NOT THE SHARPEST KNIFE IN THE DRAWER: Judge Rips BofA For Hypocritical Defense Strategy
Earlier this week, Manhattan federal district court Judge Jed Rakoff ruled that Bank of America cannot introduce into evidence expert testimony “asserting that media reports should have alerted shareholders to the billions it planned to pay Merrill Lynch executives after the 2008 merger” to defend itself against a lawsuit by the Securities and Exchange Commission, reports The American Lawyer:
BofA's point: Since shareholders should have known from media reports that bonuses would be paid, the bank's decision not to mention those bonuses in pre-merger disclosure materials was not important.
In rejecting that argument, Rakoff pointed to the bank's own proxy statement, which specifically cautioned investors not to rely on other sources of information about the merger. "In effect, the bank is arguing that, even though it expressly warned its shareholders to disregard the media, it can now defend itself by asserting that a reasonable shareholder would have disregarded these warnings and, by consulting the media, perceived that the bank's alleged lies were immaterial," wrote Rakoff. "Even a zealous advocate might perceive that such an argument hints at hypocrisy."

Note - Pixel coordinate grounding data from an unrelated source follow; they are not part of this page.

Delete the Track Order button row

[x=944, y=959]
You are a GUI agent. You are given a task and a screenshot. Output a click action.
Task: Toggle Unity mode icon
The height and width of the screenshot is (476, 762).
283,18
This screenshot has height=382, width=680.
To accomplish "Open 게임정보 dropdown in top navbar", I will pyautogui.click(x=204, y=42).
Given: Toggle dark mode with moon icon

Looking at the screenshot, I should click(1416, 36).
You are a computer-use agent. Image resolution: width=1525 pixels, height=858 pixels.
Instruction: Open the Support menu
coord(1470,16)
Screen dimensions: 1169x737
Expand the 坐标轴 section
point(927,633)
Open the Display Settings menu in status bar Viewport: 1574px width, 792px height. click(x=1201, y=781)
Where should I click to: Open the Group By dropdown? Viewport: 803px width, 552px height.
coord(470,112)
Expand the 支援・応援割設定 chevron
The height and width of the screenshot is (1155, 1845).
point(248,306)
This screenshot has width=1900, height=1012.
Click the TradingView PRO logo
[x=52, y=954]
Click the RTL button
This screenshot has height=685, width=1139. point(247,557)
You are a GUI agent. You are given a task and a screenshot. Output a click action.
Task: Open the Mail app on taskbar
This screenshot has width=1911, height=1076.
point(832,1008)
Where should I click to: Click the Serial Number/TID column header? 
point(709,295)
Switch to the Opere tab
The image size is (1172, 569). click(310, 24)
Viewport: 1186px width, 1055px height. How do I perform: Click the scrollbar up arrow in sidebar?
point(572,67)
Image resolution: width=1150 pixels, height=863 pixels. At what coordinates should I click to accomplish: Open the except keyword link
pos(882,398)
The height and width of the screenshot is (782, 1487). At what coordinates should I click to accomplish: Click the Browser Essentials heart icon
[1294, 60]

And guess who knew about the BofA bonuses – without having to read it in the papers? None other than Tiny Tim Geithner - chairman of the Federal Reserve Bank of New York at the time of the merger in December 2008 – who endorsed a deal for government funding to help BofA cushion losses incurred from its acquisition of Merrill Lynch. So Geithner is no stranger to hypocrisy, himself.